[Permintaan] Tulis ulang tanpa perubahan baris-baris daftar di bawah, mulai dari baris yang memuat "You are a GUI" hingga akhir daftar. Jangan sertakan gambar dalam jawaban.

[Catatan teks dan penunjukan elemen]
──────────────────────────────

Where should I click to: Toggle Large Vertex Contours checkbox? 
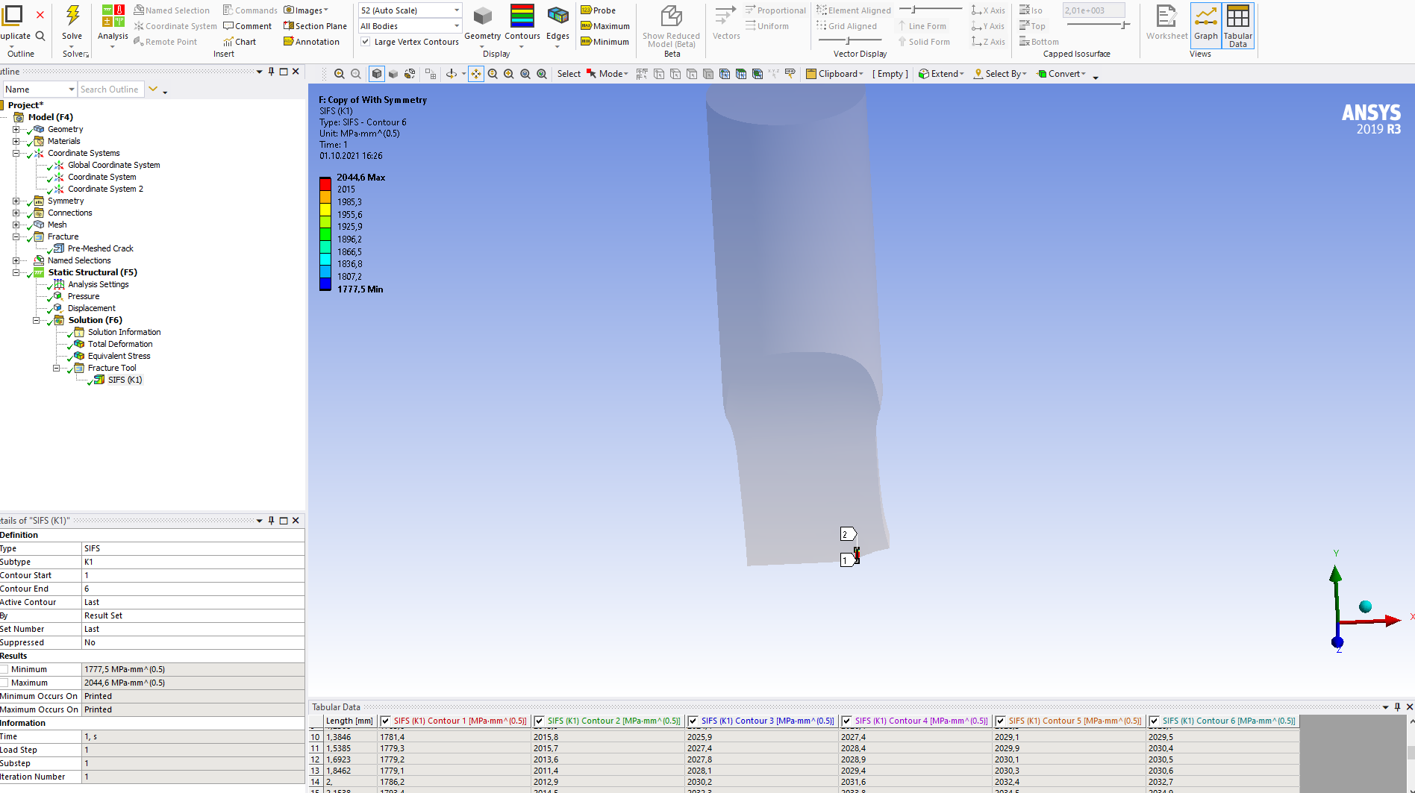[366, 42]
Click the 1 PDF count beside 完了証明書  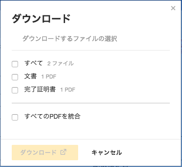pyautogui.click(x=68, y=90)
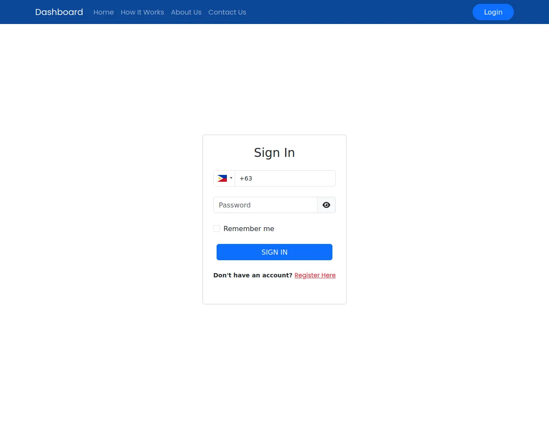Open Contact Us from the navbar
This screenshot has height=439, width=549.
click(227, 12)
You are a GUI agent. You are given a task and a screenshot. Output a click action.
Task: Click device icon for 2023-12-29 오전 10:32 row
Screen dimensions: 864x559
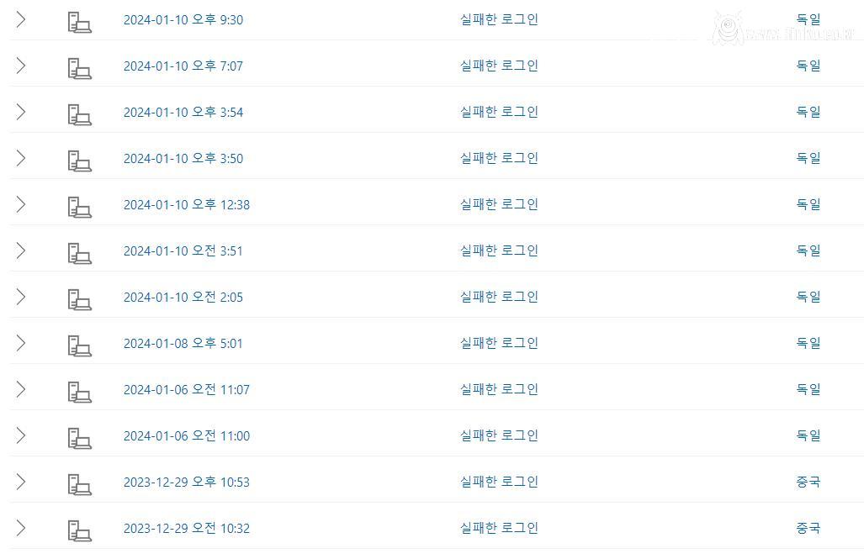[79, 530]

──────────────────────────────

[Jawaban tugas]
You are a GUI agent. You are given a task and a screenshot. Output a click action.
Task: Click device icon for 2023-12-29 오전 10:32 row
Screen dimensions: 864x559
[79, 530]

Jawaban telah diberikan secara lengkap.